その後ニコラスに妹を紹介するようお願いされたが拒否した。念のため父母にもニコラスが要注意人物である事を伝えたが、ウォーディントン伯爵家との繋がりは魅力的らしく、マイルズの言葉はあまり重視されなかった。
メアリーにもニコラスを友人に紹介したいと言われ、断ったし、教室にも来ないよう釘を刺した。にも関わらずメアリーはマイルズの教室にやってきて、ニコラスが割って入ってあれよという間に昼食の約束が出来ていた。メアリーを見張る為に自分を滑り込ませるだけでマイルズは精一杯だった。
その日帰ってから、マイルズはメアリーに釘を刺しに行った。
「お前、友人にニコラスを紹介したいと言ったが、ニコラスは人格に問題があるから、友情にヒビが入るぞ」
「そうは見えなかったわ。とてもいい人じゃないの。それに紹介するだけで、その後は二人次第よ」
「酷い奴だと前情報があるのだからせめて紹介する前に調べろ、大事な友人じゃないのか。
…それから、もしお前がニコラスに惹かれる事があり得ると思うなら、友人に紹介するのはやめておけよ。ニコラスがどうであろうと男を取りあえば友情は消えるぞ」
「私は自分の目を信じているの。それに大丈夫よ、絶対そんな事にならないわ」
メアリーはマイルズの言う事に取り合う事なく去っていった。
初めてハリエットに会った時、大人しく目立たないようにしているが可愛らしく、柔らかい雰囲気を持った子だと思った。しかしハリエットがニコラスの容姿に惹かれていたのは一目瞭然だった。
喋ると楽しく、素敵な女性だと感じた。何故メアリーと友達に…と思ったが、メアリーに振り回されているのは彼女の生活に程々の刺激を与えている面もあったようだった。
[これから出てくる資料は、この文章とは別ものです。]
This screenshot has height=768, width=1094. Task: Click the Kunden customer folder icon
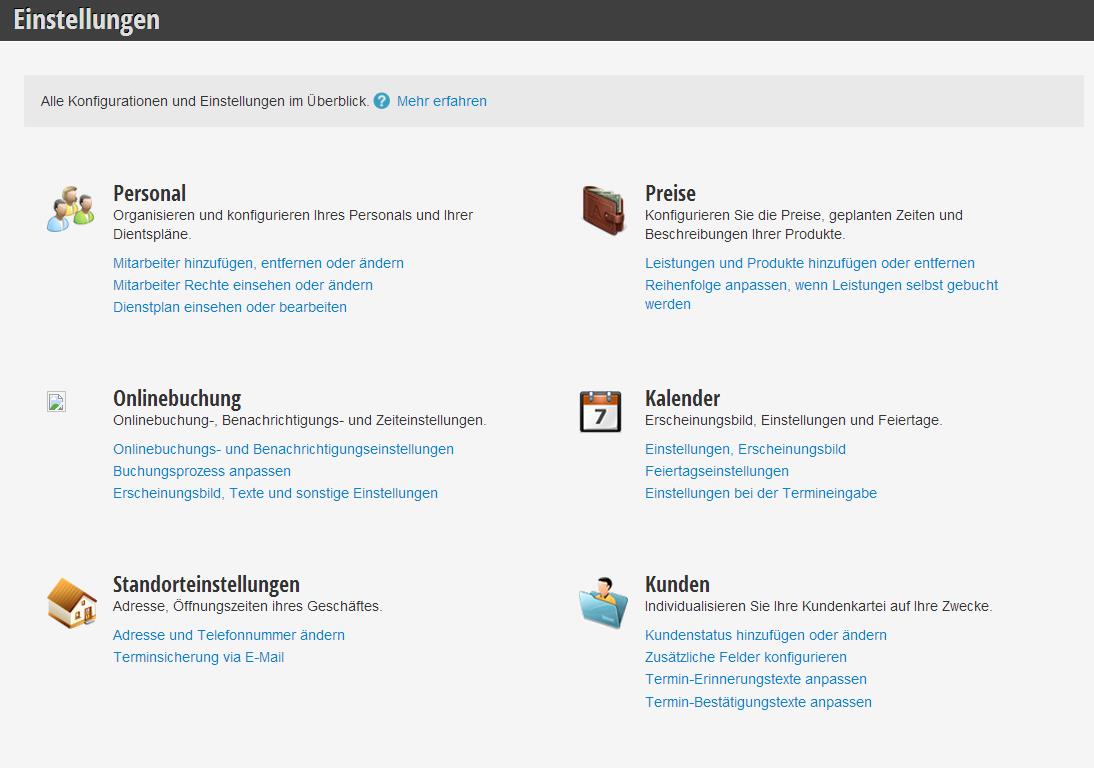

四人で昼に食事をする毎日の中で、マイルズの嫌な予想通り、メアリーは徐々にニコラスに絆されつつあった。マイルズはその様子を見て、何度かメアリーに、ニコラスを好きになったのならそうハリエットに言っておくべきだと諫言したが無視された。そのうちメアリーはニコラスと休日に出掛けるようになり、秘密の関係を楽しむようになっていた。
どうやらニコラスに勝手にハリエットの想いを告げて相談した挙句、婚約まで至れば『家の都合で仕方なく』という理由で誤魔化せると言われたらしい。あんなに目の前でイチャイチャして、分からないとでも思っているのだろうか。
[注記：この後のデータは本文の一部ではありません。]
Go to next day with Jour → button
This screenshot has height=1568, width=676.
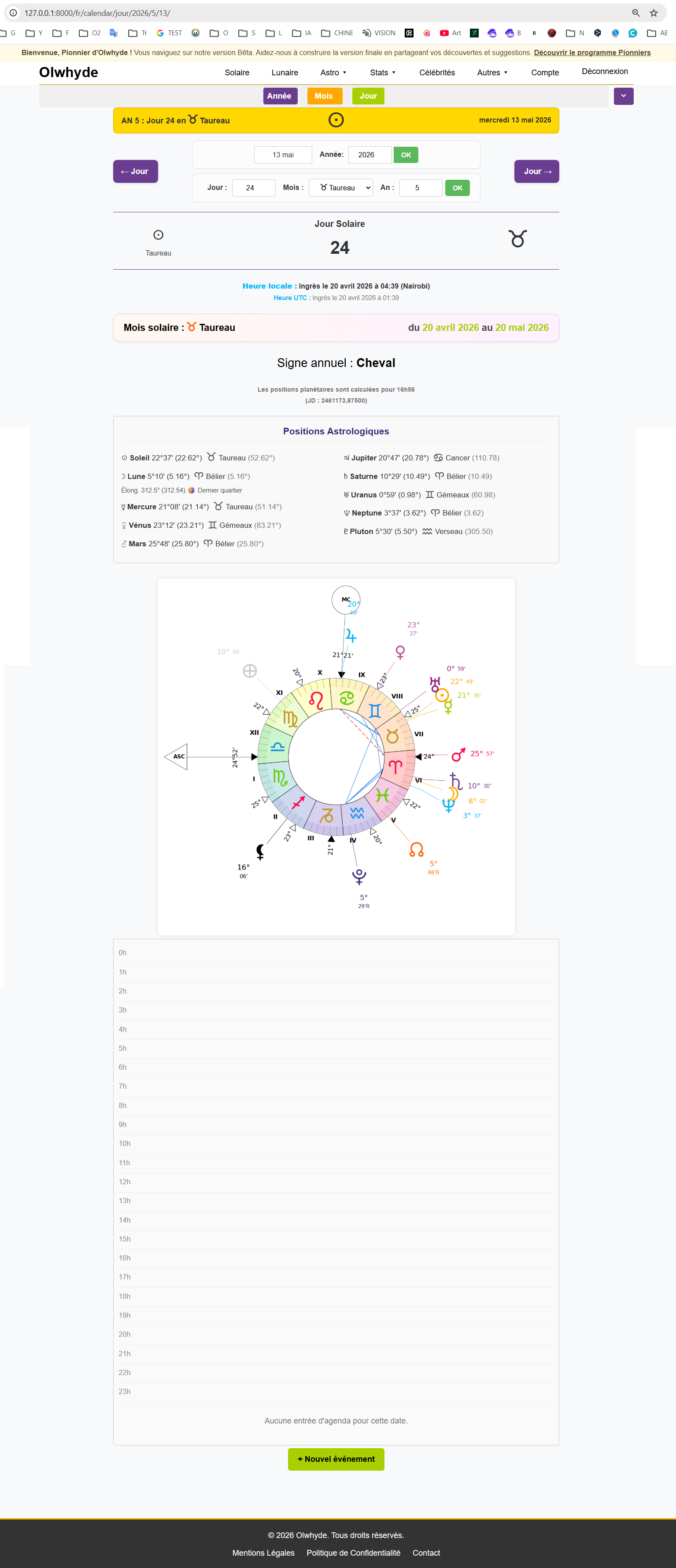coord(537,171)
ハリエットが隠し切れずわずかに見せる切ない顔に、こんな顔をさせたくないと思いながらも、既にこの時にはマイルズもまたハリエットに会いたくなっていて、メアリーの裏切りで更に傷つくのが分かっていたのに伝える事が出来なかった。
父母に、夕食の際にメアリーが婚約する予定だと聞いた時、とうとうその報いが来たと思った。婚約も結婚も時期が早いのは、二人が寝たからだろう。しかし、父母は家同士の繋がりをこちらに有利な形で繋げられる事を喜んでいた。
翌日、最後の昼食会だろうと思ったら、ニコラスがウェストウィック公爵令嬢の話を出して昼食会を続けさせた。ハリエット達が帰った後にマイルズはニコラスを問いただした。
「公爵令嬢の話は嘘だろう?何が目的だ?」
「うーん、全くの嘘って訳じゃないよ。噂レベルはあるからね」
恐らく噂は少なくともニコラスに関しての部分は自分で言いふらしたんだろう。目的を話さないニコラスを睨んだら、ニコラスはため息をついて話し始めた。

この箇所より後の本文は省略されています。